Required action =>
Each entry should be duplicated verbatim; its pictures should not be.

Stored dataset items
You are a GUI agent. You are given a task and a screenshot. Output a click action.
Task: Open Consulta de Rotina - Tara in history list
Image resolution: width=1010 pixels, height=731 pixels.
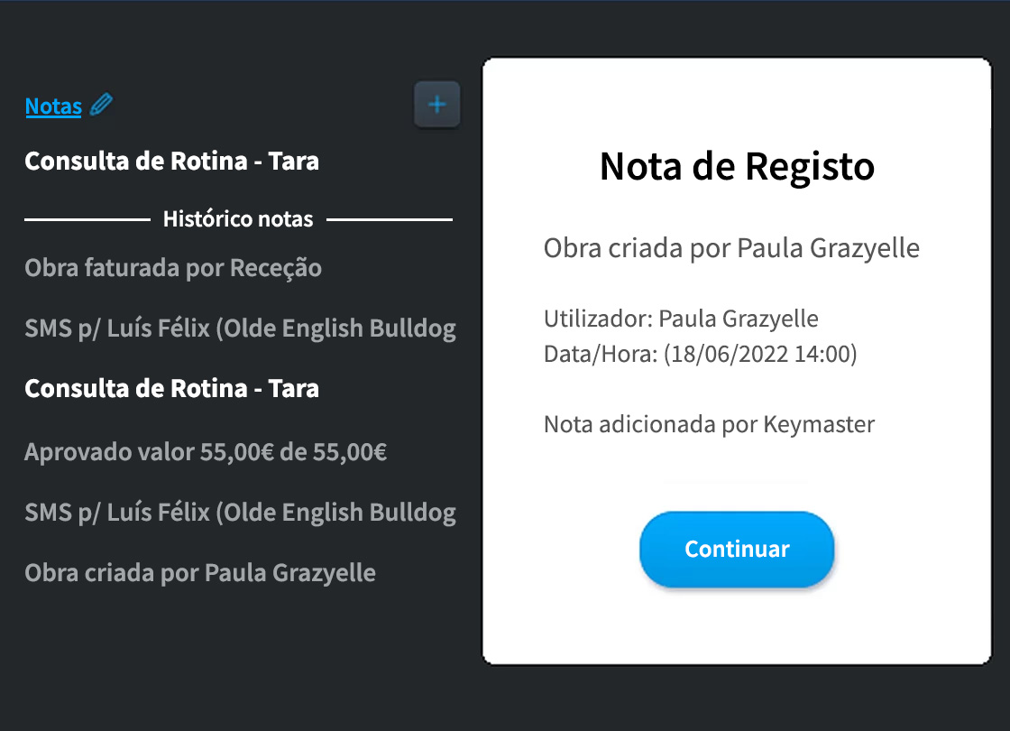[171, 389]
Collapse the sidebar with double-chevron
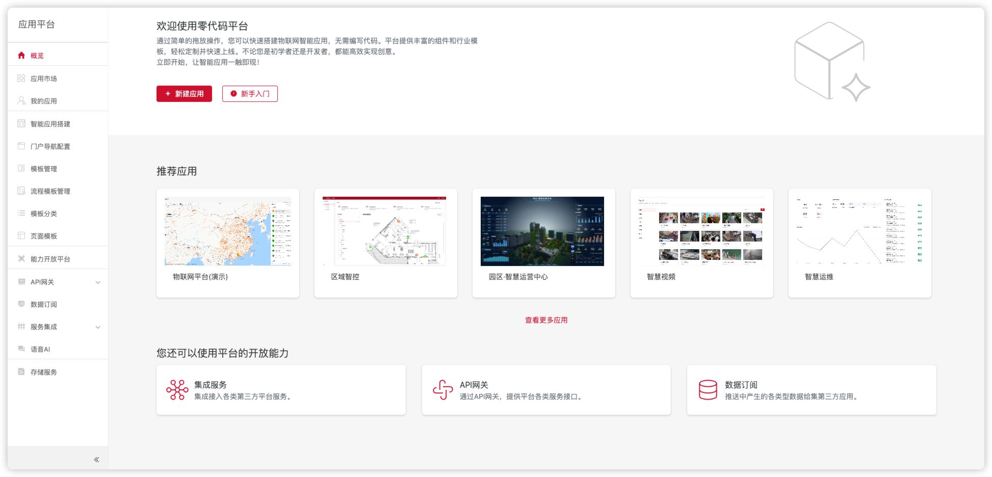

Answer space =>
You are a GUI agent. You are given a task and a screenshot. Output a click action.
Task: Open Consulta de Rotina - Tara in history list
Image resolution: width=1010 pixels, height=731 pixels.
[171, 389]
Collapse the sidebar with double-chevron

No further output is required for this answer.